■ **Work task**
Copy word for word the lines in the records below, starting at the line with "Skip to previous track in player" and ending at the line with "Given: Click the gear icon beside 分组 header". Skip the pictures.

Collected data
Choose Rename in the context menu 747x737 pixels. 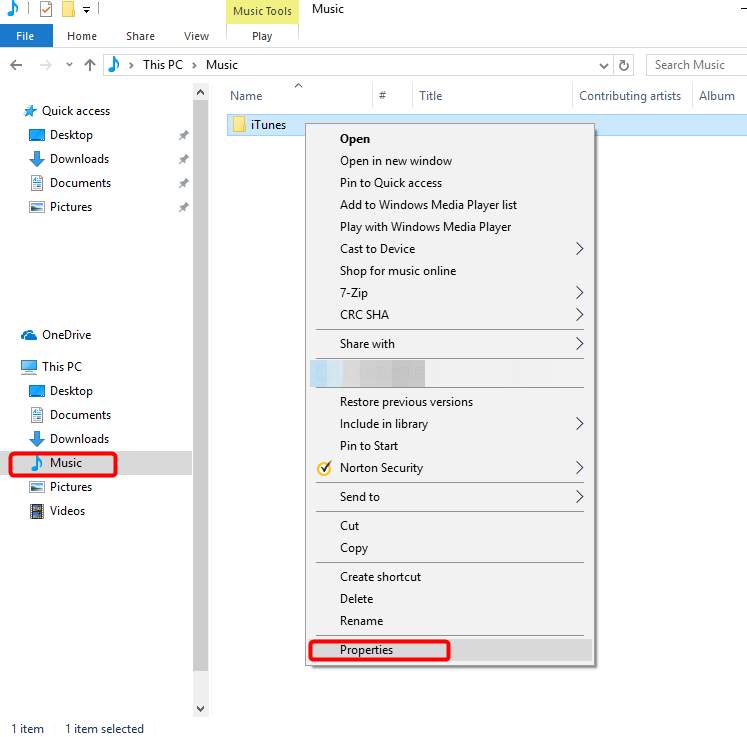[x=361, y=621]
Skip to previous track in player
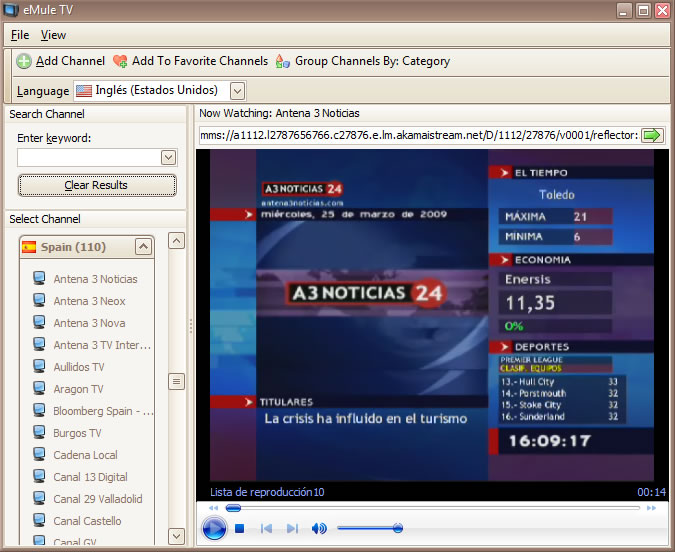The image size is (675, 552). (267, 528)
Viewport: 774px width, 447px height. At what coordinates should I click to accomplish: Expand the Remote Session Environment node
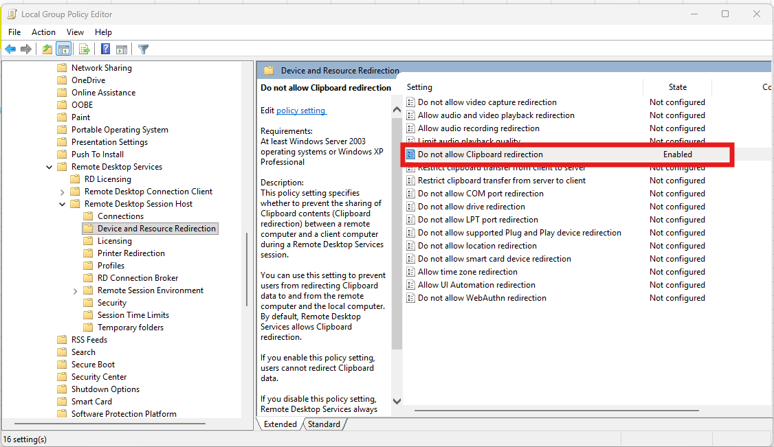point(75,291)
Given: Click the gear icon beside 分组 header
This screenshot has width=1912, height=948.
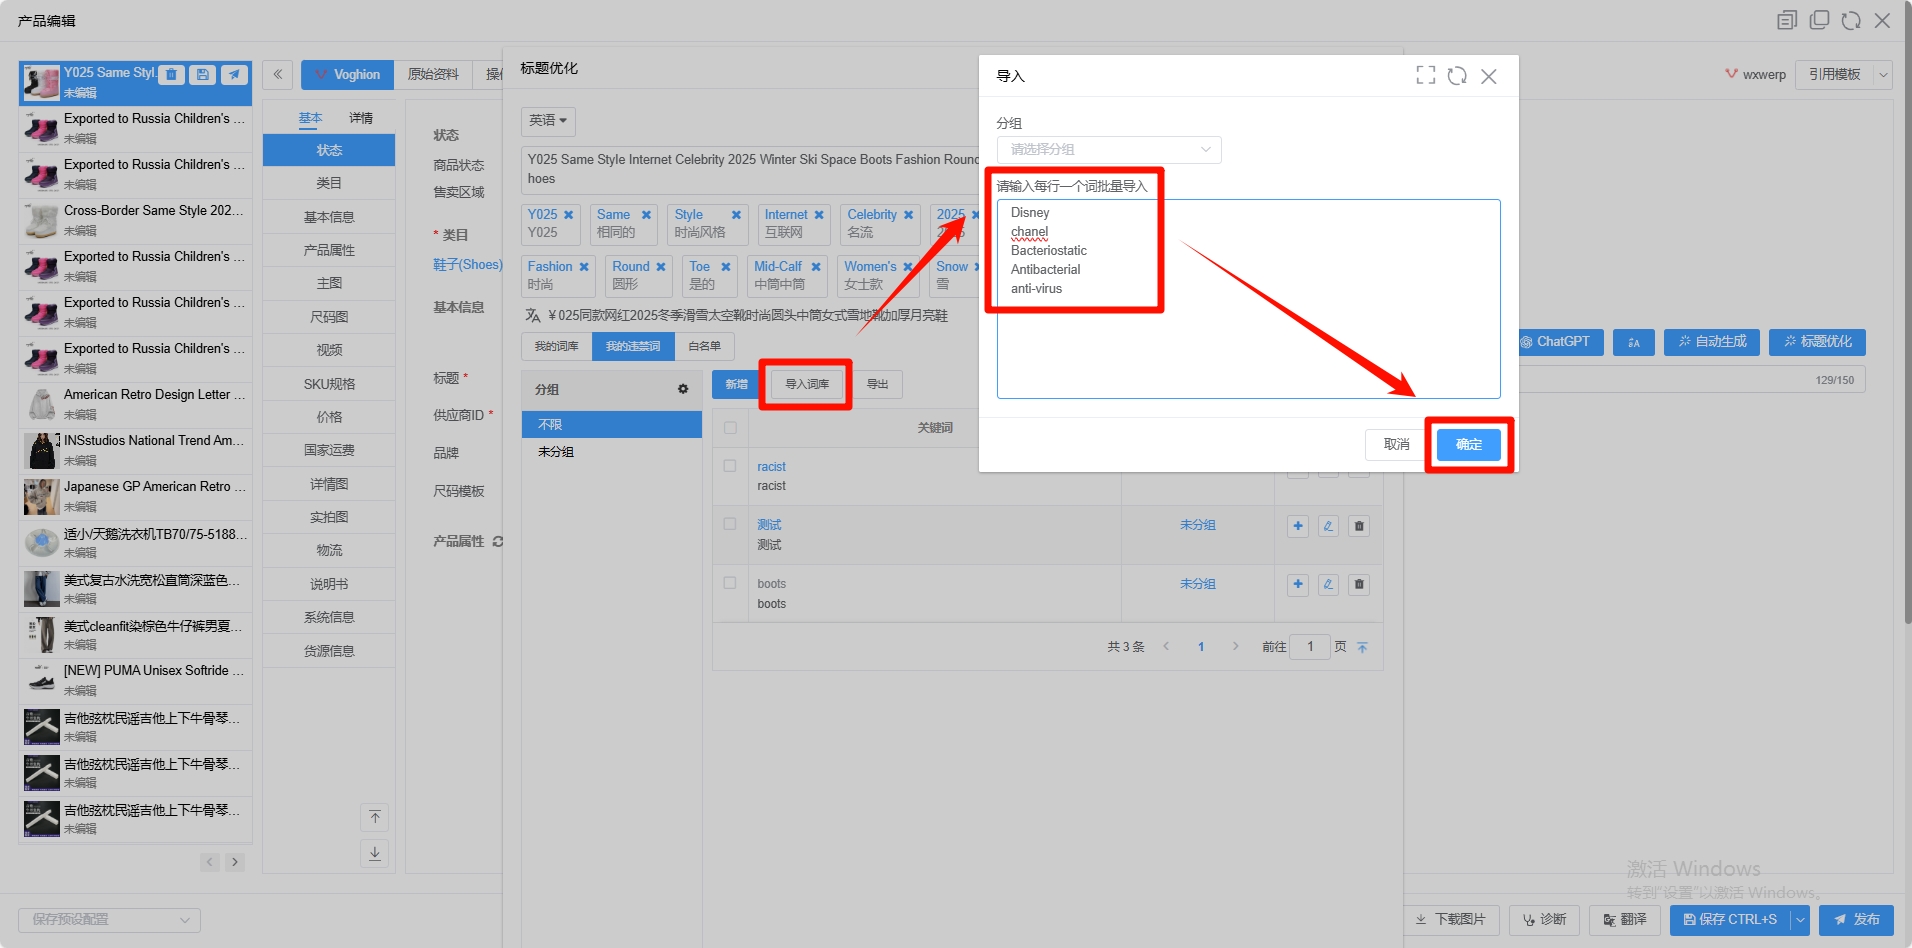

■ **Exercise result**
Skip to previous track in player
The image size is (675, 552). (267, 528)
Viewport: 774px width, 447px height. At what coordinates should I click to accomplish: Expand the Remote Session Environment node
point(75,291)
Given: Click the gear icon beside 分组 header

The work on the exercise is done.